I took Clare to the hospital for a back injury x-ray before meeting Rachel's coach. I walked to Sophia Gardens coach station to meet her and walk back home with her. Clare's appointment didn't take long so she walked to meet us in Pontcanna Fields. 

Kath drove down from Kenilworth, arriving an hour and a half later. Supper, cooked by Clare feeling better today, was on the table as she came through the door. Afterwards Clare went to bed early, needing to recover from her day's exertions, and I sat at the kitchen table, chatting with my lovely grown up daughters and listening to Latin Jazz they found and wanted to share until it was time for bed. My girls are amazing gifted women, doing marvellous things with their lives, and happy about their lot.
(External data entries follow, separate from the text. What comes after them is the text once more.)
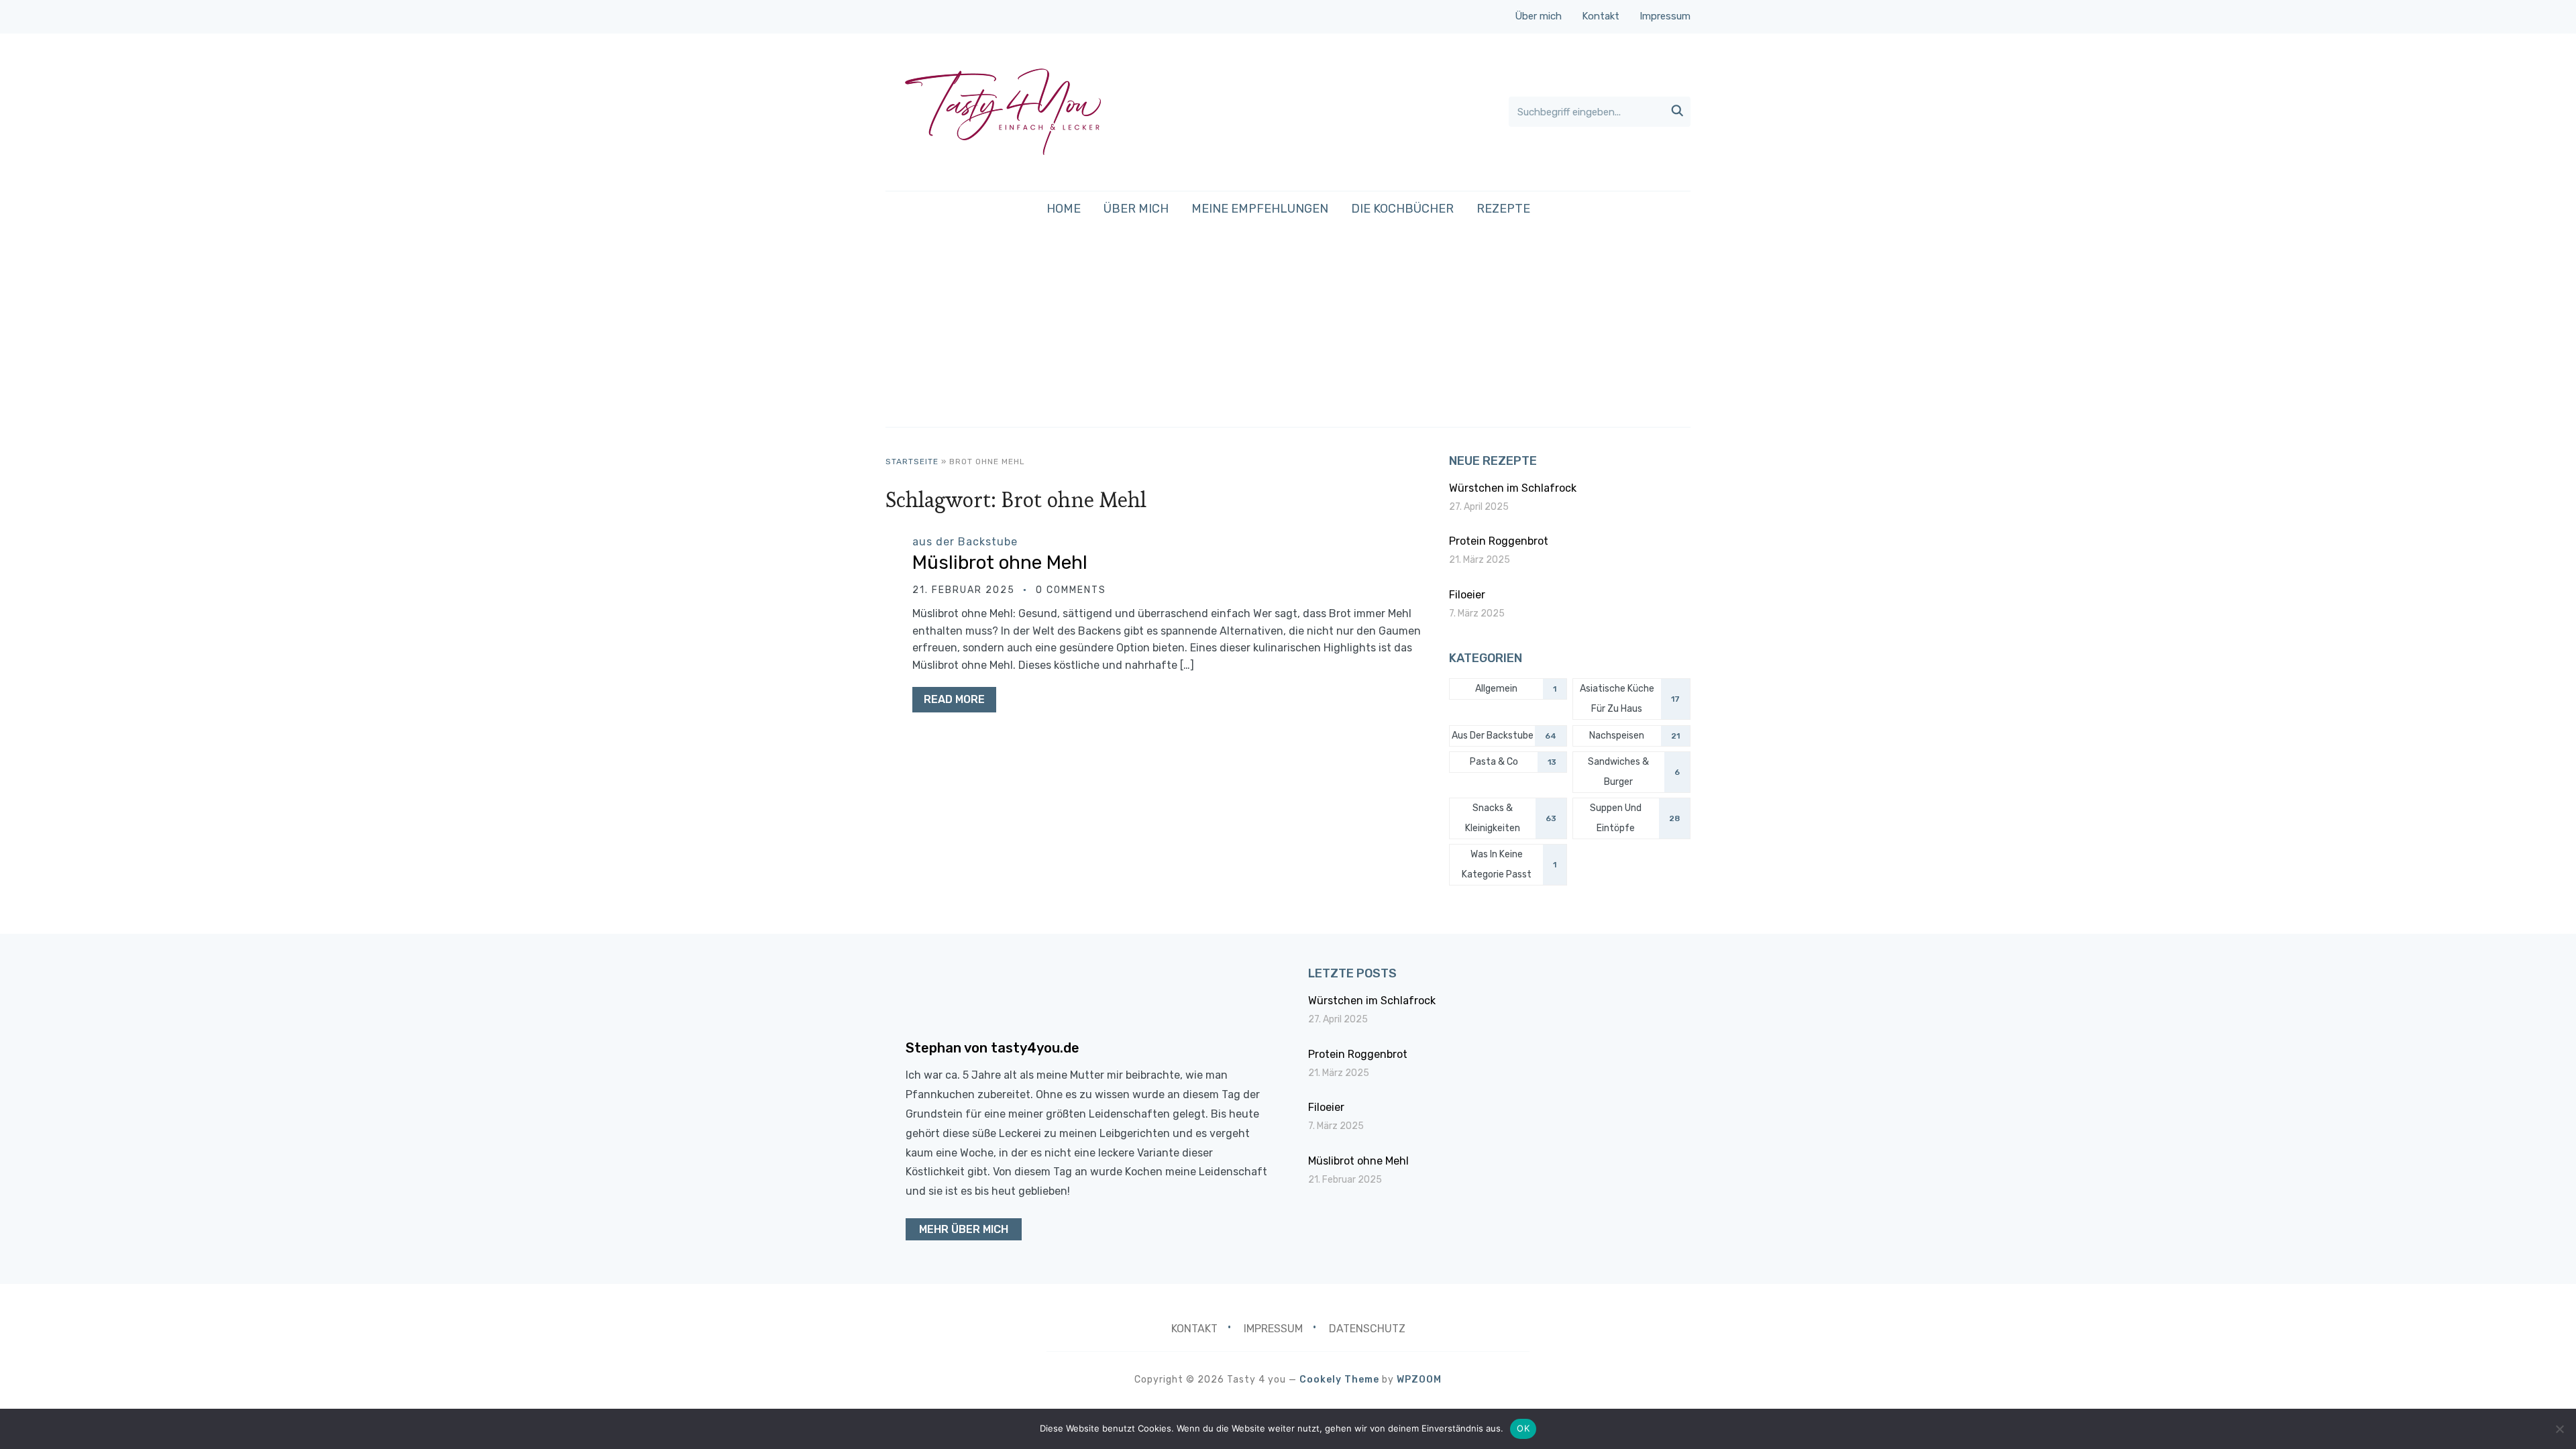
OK (1523, 1428)
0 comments (1071, 590)
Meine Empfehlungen (1259, 208)
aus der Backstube (965, 541)
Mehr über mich (963, 1229)
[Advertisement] (1287, 326)
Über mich (1538, 16)
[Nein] (2559, 1429)
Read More (954, 699)
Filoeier (1467, 594)
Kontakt (1600, 16)
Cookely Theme (1339, 1379)
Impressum (1665, 16)
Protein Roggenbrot (1498, 541)
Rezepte (1503, 208)
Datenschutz (1367, 1328)
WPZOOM (1419, 1379)
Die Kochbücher (1402, 208)
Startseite (911, 461)
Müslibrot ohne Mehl (999, 562)
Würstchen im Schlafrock (1512, 488)
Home (1063, 208)
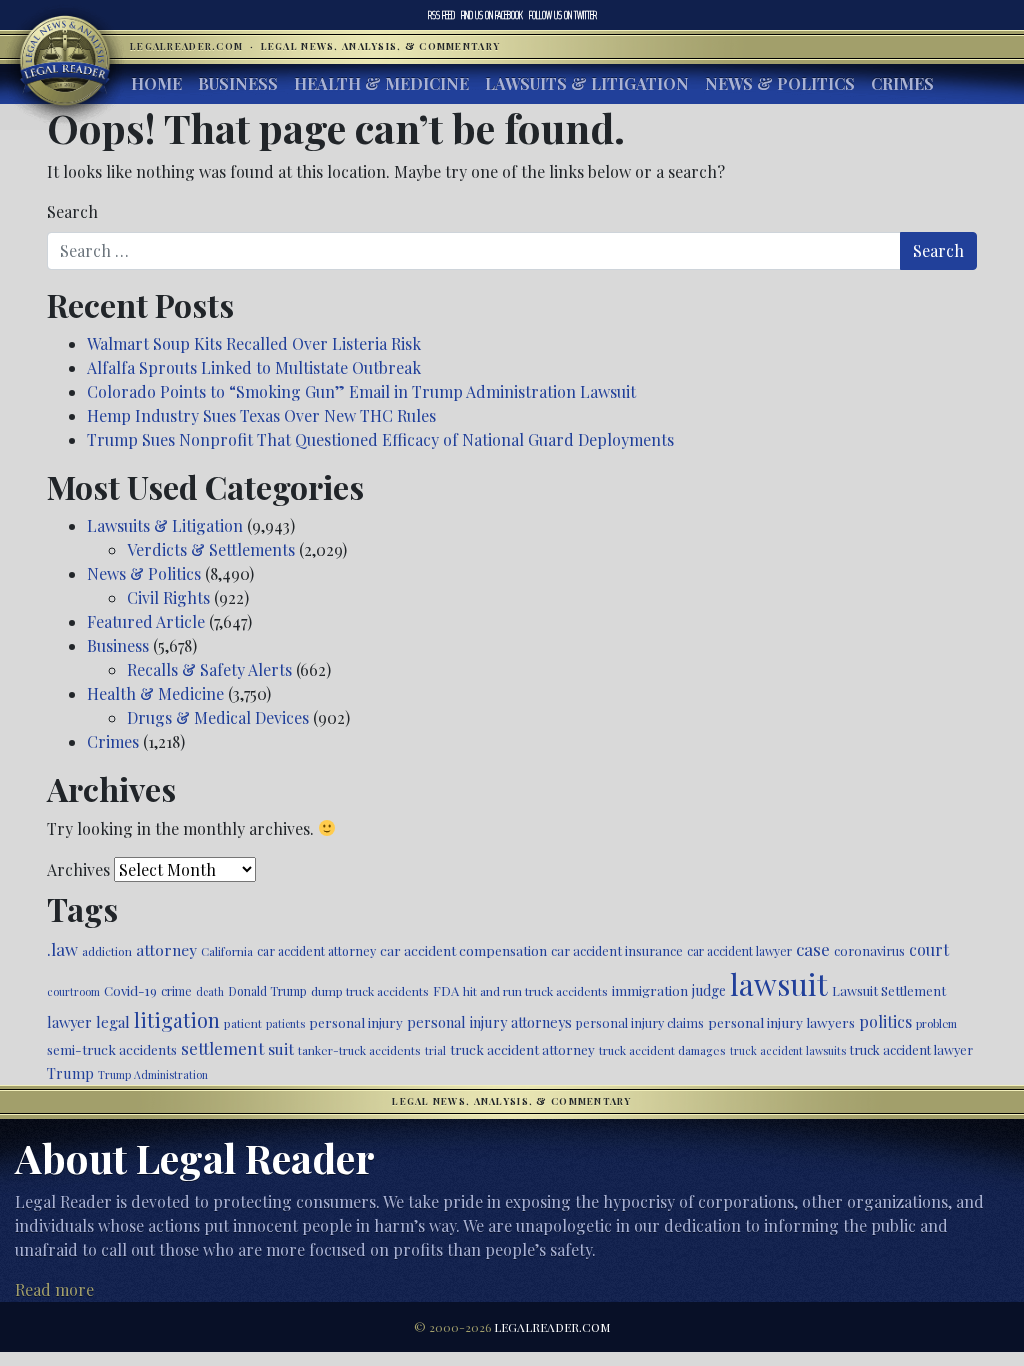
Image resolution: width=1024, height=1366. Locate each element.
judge (709, 990)
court (929, 949)
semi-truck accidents (112, 1049)
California (227, 951)
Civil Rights (168, 597)
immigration (650, 990)
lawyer (69, 1022)
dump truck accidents (370, 991)
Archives (78, 869)
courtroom (73, 991)
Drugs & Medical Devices (218, 717)
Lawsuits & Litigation (587, 83)
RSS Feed (441, 15)
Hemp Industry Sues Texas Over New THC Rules (261, 415)
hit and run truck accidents (535, 991)
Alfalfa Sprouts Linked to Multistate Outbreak (254, 367)
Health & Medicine (381, 83)
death (210, 991)
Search (72, 211)
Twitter (563, 15)
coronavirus (869, 950)
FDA (446, 990)
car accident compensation (463, 950)
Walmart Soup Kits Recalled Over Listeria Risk (254, 343)
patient (243, 1023)
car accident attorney (316, 950)
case (813, 948)
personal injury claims (640, 1022)
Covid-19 (130, 990)
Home (156, 83)
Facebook (492, 15)
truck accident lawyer (911, 1049)
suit (281, 1048)
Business (238, 83)
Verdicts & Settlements (211, 549)
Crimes (902, 83)
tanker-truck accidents (359, 1050)
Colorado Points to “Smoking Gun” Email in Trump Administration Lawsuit (361, 391)
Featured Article (146, 621)
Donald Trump (267, 991)
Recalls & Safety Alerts (209, 669)
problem (936, 1023)
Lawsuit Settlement (889, 990)
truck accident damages (662, 1050)
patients (285, 1023)
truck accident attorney (522, 1049)
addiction (107, 951)
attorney (166, 949)
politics (885, 1021)
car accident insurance (617, 950)
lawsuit (779, 983)
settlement (222, 1048)
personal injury (356, 1022)
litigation (177, 1020)
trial (435, 1050)
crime (176, 991)
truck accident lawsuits (788, 1050)
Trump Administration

I'm so proud of them, as I am of Owain.

Meanwhile, Putin reviews the troops on Red Square on the anniversary of the Russian victory over the Nazis in Germany, and speaks falsehoods about Ukraine being a breakaway derivative of Russia  denying the historical fact that Kyiv was founded before Moscow as the centre of mission to the Rus tribes, and has had its own life and culture for centuries before Russian empire building ambitions evolved. His aim, to judge from the way his army has acted in the weeks since its botched invasion of Ukraine, is to subjugate the country forcibly, as it did before, ninety years ago, after the revolution. It's no wonder that Ukrainians are fighting so hard against neighbours with whom they have so much in common.